Stored data:
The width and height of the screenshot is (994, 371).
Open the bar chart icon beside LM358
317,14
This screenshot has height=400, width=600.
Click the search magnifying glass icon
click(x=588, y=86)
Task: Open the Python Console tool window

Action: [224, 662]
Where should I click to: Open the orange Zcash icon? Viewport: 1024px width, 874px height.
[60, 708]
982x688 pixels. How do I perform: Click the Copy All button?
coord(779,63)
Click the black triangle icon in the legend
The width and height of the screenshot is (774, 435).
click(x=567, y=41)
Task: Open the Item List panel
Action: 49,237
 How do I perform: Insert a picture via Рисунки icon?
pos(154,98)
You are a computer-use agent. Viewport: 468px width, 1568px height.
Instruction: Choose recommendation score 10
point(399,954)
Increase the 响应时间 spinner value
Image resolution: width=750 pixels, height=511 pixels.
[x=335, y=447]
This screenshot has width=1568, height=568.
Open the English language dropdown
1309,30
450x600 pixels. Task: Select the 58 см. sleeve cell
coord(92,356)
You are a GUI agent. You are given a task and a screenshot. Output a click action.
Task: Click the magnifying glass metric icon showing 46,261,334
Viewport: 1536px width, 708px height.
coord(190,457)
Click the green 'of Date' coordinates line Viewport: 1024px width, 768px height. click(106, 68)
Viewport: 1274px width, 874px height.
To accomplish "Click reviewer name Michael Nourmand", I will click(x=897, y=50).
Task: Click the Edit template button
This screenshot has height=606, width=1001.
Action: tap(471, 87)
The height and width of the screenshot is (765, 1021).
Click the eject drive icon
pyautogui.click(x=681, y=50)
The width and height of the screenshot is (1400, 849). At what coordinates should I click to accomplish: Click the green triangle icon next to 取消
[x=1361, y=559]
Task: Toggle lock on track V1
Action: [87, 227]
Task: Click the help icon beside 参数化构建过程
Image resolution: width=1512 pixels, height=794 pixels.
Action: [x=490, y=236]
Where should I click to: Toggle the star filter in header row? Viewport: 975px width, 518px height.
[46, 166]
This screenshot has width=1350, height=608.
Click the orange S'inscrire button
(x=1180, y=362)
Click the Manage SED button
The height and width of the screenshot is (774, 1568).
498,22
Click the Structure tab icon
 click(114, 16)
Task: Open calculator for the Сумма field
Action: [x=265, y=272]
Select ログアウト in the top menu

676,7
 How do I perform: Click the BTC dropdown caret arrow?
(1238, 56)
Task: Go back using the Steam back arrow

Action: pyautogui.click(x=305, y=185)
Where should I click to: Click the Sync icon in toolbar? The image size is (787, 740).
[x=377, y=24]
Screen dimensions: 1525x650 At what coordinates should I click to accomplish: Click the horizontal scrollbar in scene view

REQUIREMENT: Please reproduce exactly the lines above, beginning with the first and ending with the line that contains "Viewport: 1274px width, 874px height.", and include nothing outside that range.

TASK RESULT:
The width and height of the screenshot is (994, 371).
Open the bar chart icon beside LM358
317,14
This screenshot has height=400, width=600.
Click the search magnifying glass icon
click(x=588, y=86)
Task: Open the Python Console tool window

Action: [224, 662]
Where should I click to: Open the orange Zcash icon? Viewport: 1024px width, 874px height.
[60, 708]
982x688 pixels. How do I perform: Click the Copy All button?
coord(779,63)
Click the black triangle icon in the legend
The width and height of the screenshot is (774, 435).
click(x=567, y=41)
Task: Open the Item List panel
Action: 49,237
 How do I perform: Insert a picture via Рисунки icon?
pos(154,98)
You are a computer-use agent. Viewport: 468px width, 1568px height.
Instruction: Choose recommendation score 10
point(399,954)
Increase the 响应时间 spinner value
Image resolution: width=750 pixels, height=511 pixels.
[x=335, y=447]
This screenshot has width=1568, height=568.
Open the English language dropdown
1309,30
450x600 pixels. Task: Select the 58 см. sleeve cell
coord(92,356)
You are a GUI agent. You are given a task and a screenshot. Output a click action.
Task: Click the magnifying glass metric icon showing 46,261,334
Viewport: 1536px width, 708px height.
coord(190,457)
Click the green 'of Date' coordinates line Viewport: 1024px width, 768px height. click(106, 68)
Viewport: 1274px width, 874px height.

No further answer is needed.